▶ **YOUR INSTRUCTIONS**:
Recast the stretch of material from the line containing "You are a computer-use agent. Viewport: 673px" through the end of the material as a Markdown table with the columns Row and Line. Skip blank lines and leave out the pictures.
::::
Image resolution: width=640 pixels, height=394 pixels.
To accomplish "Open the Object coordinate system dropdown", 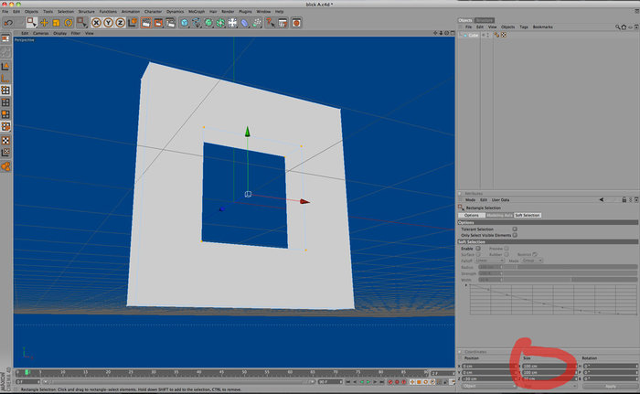I will pos(488,386).
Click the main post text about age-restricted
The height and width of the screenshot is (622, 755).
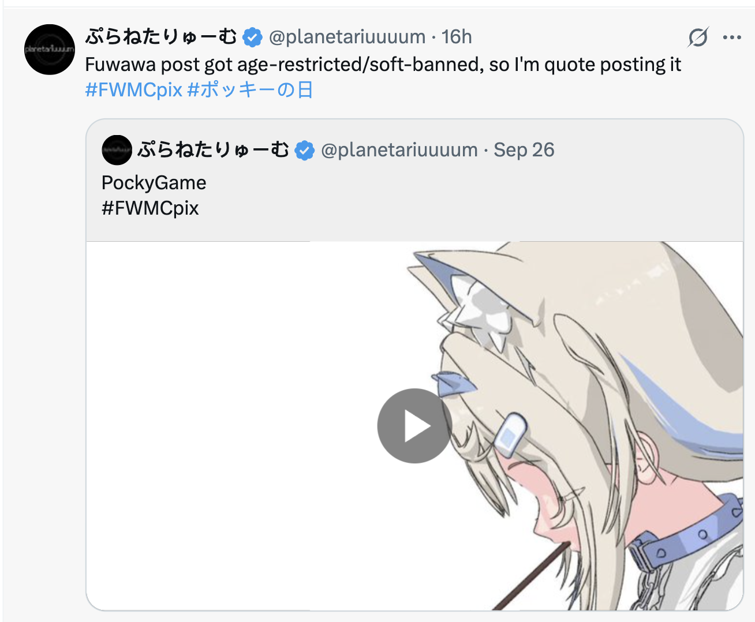[383, 65]
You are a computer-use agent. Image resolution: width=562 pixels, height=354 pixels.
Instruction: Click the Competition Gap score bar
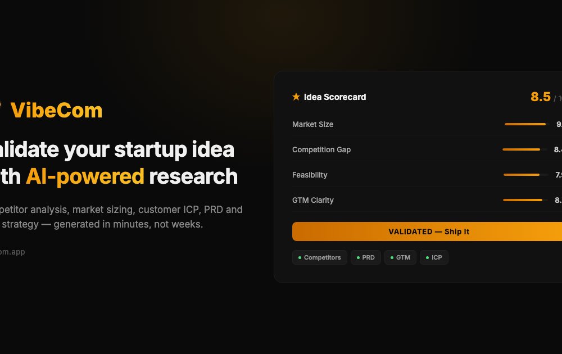pos(525,149)
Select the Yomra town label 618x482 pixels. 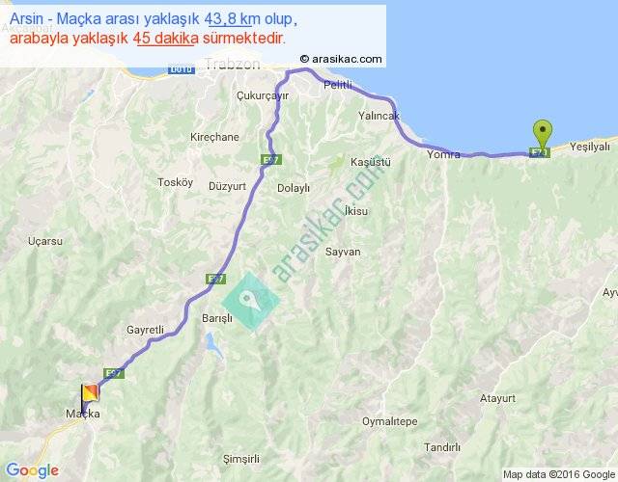click(x=443, y=154)
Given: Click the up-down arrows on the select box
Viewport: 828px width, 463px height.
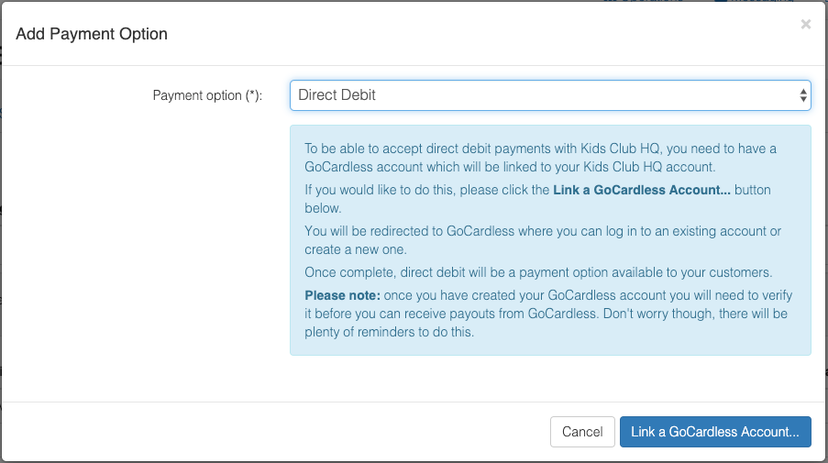Looking at the screenshot, I should (x=802, y=95).
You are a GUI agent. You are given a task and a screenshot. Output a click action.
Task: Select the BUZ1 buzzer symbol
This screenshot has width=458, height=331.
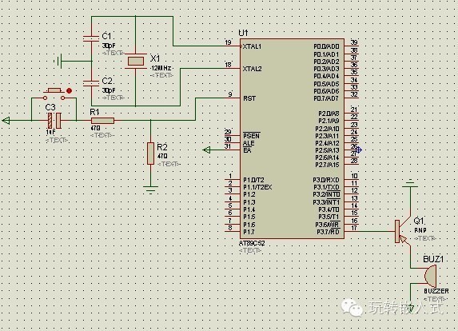point(430,276)
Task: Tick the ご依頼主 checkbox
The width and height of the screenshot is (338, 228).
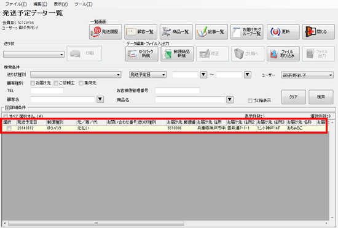Action: 56,83
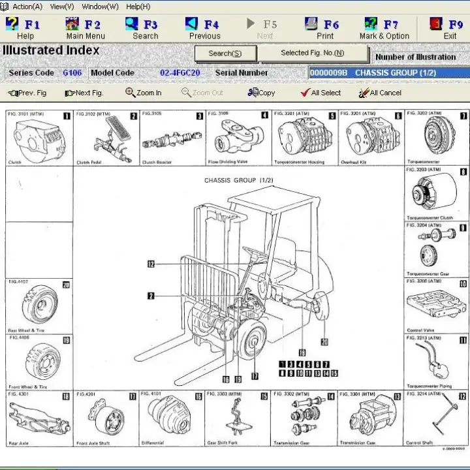Click All Select checkmark
Image resolution: width=470 pixels, height=470 pixels.
[x=306, y=93]
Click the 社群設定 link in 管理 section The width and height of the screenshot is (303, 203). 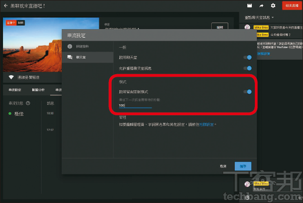click(x=206, y=123)
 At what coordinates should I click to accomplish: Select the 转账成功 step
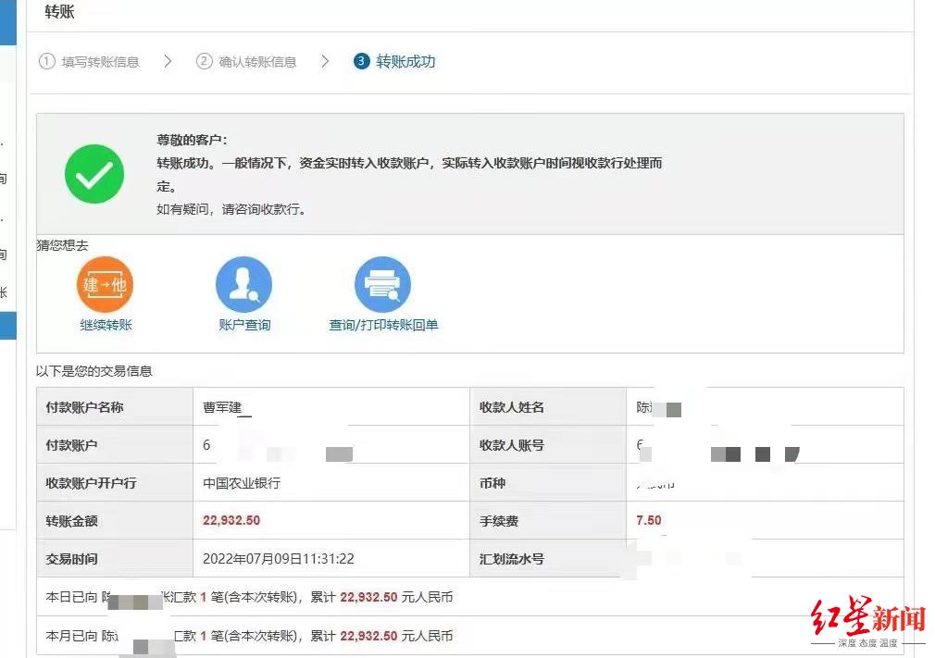pyautogui.click(x=405, y=61)
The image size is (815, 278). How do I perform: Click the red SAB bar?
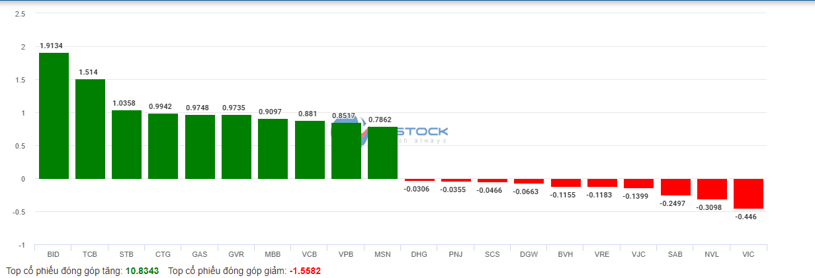pos(675,187)
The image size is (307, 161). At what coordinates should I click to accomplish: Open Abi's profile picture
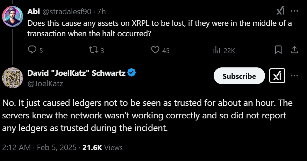[13, 16]
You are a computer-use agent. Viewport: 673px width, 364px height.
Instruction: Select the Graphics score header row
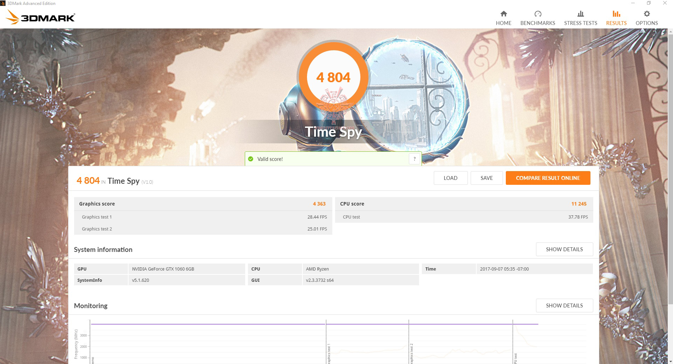pyautogui.click(x=203, y=204)
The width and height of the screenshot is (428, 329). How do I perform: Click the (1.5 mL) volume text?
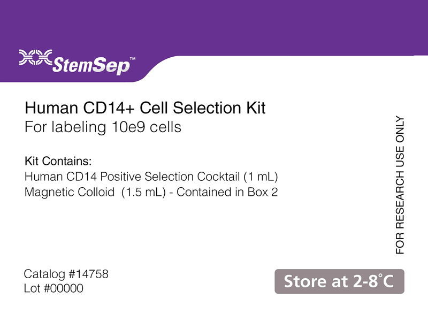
::::
▶ **FINAL ANSWER**:
| Row | Line |
|---|---|
| 1 | You are a computer-use agent. Viewport: 673px width, 364px height. |
| 2 | Instruction: Select the Graphics score header row |
| 3 | pyautogui.click(x=203, y=204) |
| 4 | The width and height of the screenshot is (428, 329). How do I perform: Click the (1.5 mL) volume text? |